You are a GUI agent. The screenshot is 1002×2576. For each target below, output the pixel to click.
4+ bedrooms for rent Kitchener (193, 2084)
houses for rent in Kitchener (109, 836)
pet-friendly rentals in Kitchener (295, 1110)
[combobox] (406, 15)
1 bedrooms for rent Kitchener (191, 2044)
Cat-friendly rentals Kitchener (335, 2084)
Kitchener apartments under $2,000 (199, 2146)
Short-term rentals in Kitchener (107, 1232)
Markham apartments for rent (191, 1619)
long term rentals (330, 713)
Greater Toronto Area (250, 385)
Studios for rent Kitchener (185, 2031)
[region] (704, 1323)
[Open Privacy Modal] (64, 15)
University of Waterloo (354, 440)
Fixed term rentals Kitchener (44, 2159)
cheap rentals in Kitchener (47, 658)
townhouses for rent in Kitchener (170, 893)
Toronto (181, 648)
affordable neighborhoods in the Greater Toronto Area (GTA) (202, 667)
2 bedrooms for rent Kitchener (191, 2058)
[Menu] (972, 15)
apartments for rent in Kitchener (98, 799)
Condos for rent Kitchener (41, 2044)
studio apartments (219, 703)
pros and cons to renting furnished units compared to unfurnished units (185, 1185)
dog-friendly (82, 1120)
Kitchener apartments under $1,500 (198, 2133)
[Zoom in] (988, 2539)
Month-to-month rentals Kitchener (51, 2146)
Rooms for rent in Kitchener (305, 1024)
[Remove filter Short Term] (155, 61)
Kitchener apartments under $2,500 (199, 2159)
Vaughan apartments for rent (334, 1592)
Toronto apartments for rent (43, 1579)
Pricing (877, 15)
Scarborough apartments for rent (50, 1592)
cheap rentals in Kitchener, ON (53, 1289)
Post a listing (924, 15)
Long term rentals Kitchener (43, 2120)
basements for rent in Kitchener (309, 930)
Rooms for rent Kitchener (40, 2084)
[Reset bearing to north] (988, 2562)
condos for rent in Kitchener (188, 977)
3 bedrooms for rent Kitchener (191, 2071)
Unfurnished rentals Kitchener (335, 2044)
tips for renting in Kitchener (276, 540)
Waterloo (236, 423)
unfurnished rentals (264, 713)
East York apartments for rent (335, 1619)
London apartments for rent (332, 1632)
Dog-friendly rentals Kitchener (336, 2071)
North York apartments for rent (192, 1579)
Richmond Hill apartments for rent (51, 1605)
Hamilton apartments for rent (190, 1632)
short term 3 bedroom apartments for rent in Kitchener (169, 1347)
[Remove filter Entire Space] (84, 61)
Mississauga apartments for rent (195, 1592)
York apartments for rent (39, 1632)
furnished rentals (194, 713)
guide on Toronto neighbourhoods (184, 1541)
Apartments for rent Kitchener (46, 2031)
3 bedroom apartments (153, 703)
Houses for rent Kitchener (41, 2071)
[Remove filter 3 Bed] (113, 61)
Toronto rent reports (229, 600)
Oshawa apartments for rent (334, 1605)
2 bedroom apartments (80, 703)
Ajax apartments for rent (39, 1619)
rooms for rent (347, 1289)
:::::
Quote the listing above from its first line to the line with "[combobox] (406, 15)", inclusive, and add nothing.

You are a GUI agent. The screenshot is 1002×2576. For each target below, output the pixel to click.
4+ bedrooms for rent Kitchener (193, 2084)
houses for rent in Kitchener (109, 836)
pet-friendly rentals in Kitchener (295, 1110)
[combobox] (406, 15)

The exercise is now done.